Second, all three categories saw substantial upward revision to the April numbers. The average positive adjustment across the three groups in April was 0.93%,
Overall sales for April jumped to 0.9% from its initial flat release. The forecast had been 1%. The Control Group climbed from -1.5% to -0.4%. Its estimate was -0.2%. The ex-autos grouping, rose from -0.8% to flat, making it the only one appreciable below its forecast of 0.7%.
Retail Sales Data
Statisticians and economists have had a difficult time modeling the events of the past 18 months.
Given the strength and consistency of the Atlanta Fed GDPNow forecast, the lowest of the 15 second quarter estimates has been 9.1%, there is an excellent chance that the initial May figures for Retail Sales will be revised substantially higher.
Durable Goods and Retail Sales
Durable Goods are a subset of Retail Sales for items designed to last three years or more in normal use. Automobiles, refrigerators, hair dryers, computers and nuclear power plants all qualify as consumer or industrial goods.
Due to their lifespan and usually higher cost, these purchases are considered a view into the medium and long term outlook for businesses and consumers. A plant manager is more likely to buy new machinery, or a family a new car when the sales and job prospects are good.
How do we justify the projections for a sizable increase in Durable Goods purchases in May, 2.7%, with the 1.3% decline in overall Retail Sales.
The simplest is to note that from January through April the initial Retail Sales figures have been revised higher by an average of 1.05%. A continuation of that adjustment would put the May Retail Sales near -0.25%.

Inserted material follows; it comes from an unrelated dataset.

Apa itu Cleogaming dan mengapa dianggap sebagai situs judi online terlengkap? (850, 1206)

Still, a quarter-point decline is far from the forecast 2.7% gain in Durable Goods.
A second consideration is the difference between the overall Durable Goods projection of 2.7% and the ex-transport estimate of 0.7%.
Automobile sales plummeted during the lockdowns of the last 15 months. Many consumers have rushed to replace their aging vehicles in the past few months, purchases made more urgent by a scarcity of many makes and brands due to the world wide computer chip shortage.
Similar logic holds for the commercial aircraft sales of Boeing Company of Chicago, whose sales have revived now that its 737 Max jet has returned to flying.
It is possible that the particular circumstances of vehicle and airplane sales in May might account for a large portion of the 2.7% forecast.
The specifics of American consumption patterns available in the Durable Goods Orders are not going to change market views on the US economy. The economic information is an elaboration on the already issued Retail Sales figures.
The Federal Reserve’s upward revisions of its GDP, inflation and interest rate projections last week are the standard view of the US economy.
Durable Goods will fit into that more optimistic assessment or not, but they will not impact trading in the equity, credit or currency markets.